_WHAT YOU ARE ASKED TO DO_: Exactly the lines from the one that contains "Viewport: 523px width, 522px height." through the end of the material below are to be output, the first and last included.

---------- DATASET EXCERPTS ----------

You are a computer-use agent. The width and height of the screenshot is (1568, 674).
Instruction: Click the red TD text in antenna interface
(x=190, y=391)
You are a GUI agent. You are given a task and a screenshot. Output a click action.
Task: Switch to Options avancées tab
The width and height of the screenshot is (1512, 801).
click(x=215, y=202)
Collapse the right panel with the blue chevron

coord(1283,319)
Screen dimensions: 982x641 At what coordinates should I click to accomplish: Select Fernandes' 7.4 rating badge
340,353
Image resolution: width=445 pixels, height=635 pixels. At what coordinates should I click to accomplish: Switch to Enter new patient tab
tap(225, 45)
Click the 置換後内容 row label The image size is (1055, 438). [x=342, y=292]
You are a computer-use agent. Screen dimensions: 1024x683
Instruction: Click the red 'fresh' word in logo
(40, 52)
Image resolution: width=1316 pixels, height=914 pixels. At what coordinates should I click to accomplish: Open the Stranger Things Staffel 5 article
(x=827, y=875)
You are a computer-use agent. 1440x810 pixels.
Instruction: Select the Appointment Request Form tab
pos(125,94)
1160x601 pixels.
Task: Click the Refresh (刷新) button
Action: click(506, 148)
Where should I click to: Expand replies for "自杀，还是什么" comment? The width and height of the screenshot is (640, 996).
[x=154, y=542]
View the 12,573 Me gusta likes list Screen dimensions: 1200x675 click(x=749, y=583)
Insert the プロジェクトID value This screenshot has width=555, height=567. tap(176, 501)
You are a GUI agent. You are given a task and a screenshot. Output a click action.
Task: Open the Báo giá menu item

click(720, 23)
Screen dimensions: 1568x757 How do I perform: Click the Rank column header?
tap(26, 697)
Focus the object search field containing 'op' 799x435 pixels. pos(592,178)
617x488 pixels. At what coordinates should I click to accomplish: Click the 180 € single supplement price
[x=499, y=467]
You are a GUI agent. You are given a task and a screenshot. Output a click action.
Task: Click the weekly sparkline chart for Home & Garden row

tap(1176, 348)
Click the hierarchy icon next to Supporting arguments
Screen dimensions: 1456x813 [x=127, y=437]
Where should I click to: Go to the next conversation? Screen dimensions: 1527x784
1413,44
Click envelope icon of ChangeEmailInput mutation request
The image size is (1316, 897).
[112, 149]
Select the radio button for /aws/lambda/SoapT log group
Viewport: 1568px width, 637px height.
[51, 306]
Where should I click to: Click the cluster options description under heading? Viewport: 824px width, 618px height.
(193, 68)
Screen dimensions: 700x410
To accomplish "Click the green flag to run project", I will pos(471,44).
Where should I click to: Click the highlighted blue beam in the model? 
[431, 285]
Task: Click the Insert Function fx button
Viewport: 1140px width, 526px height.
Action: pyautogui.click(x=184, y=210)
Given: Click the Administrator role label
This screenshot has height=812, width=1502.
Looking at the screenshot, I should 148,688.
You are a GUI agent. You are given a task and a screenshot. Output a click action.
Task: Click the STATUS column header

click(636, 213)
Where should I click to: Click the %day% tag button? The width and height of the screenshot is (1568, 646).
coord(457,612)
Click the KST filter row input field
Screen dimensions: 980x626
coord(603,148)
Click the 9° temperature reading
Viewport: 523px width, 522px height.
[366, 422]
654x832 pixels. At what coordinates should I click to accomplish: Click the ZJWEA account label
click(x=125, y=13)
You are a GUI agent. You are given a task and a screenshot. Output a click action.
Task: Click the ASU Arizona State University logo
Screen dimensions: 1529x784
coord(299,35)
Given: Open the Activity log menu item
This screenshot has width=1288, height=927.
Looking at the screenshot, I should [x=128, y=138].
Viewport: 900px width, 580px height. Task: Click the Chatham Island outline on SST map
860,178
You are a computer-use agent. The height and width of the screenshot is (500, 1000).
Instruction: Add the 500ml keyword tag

----------

_YOUR RESPONSE_:
Viewport: 523px width, 522px height.
[366, 422]
654x832 pixels. At what coordinates should I click to accomplish: Click the ZJWEA account label
click(x=125, y=13)
You are a GUI agent. You are given a task and a screenshot. Output a click action.
Task: Click the ASU Arizona State University logo
Screen dimensions: 1529x784
coord(299,35)
Given: Open the Activity log menu item
This screenshot has width=1288, height=927.
Looking at the screenshot, I should [x=128, y=138].
Viewport: 900px width, 580px height. Task: Click the Chatham Island outline on SST map
860,178
You are a computer-use agent. The height and width of the screenshot is (500, 1000).
Instruction: Add the 500ml keyword tag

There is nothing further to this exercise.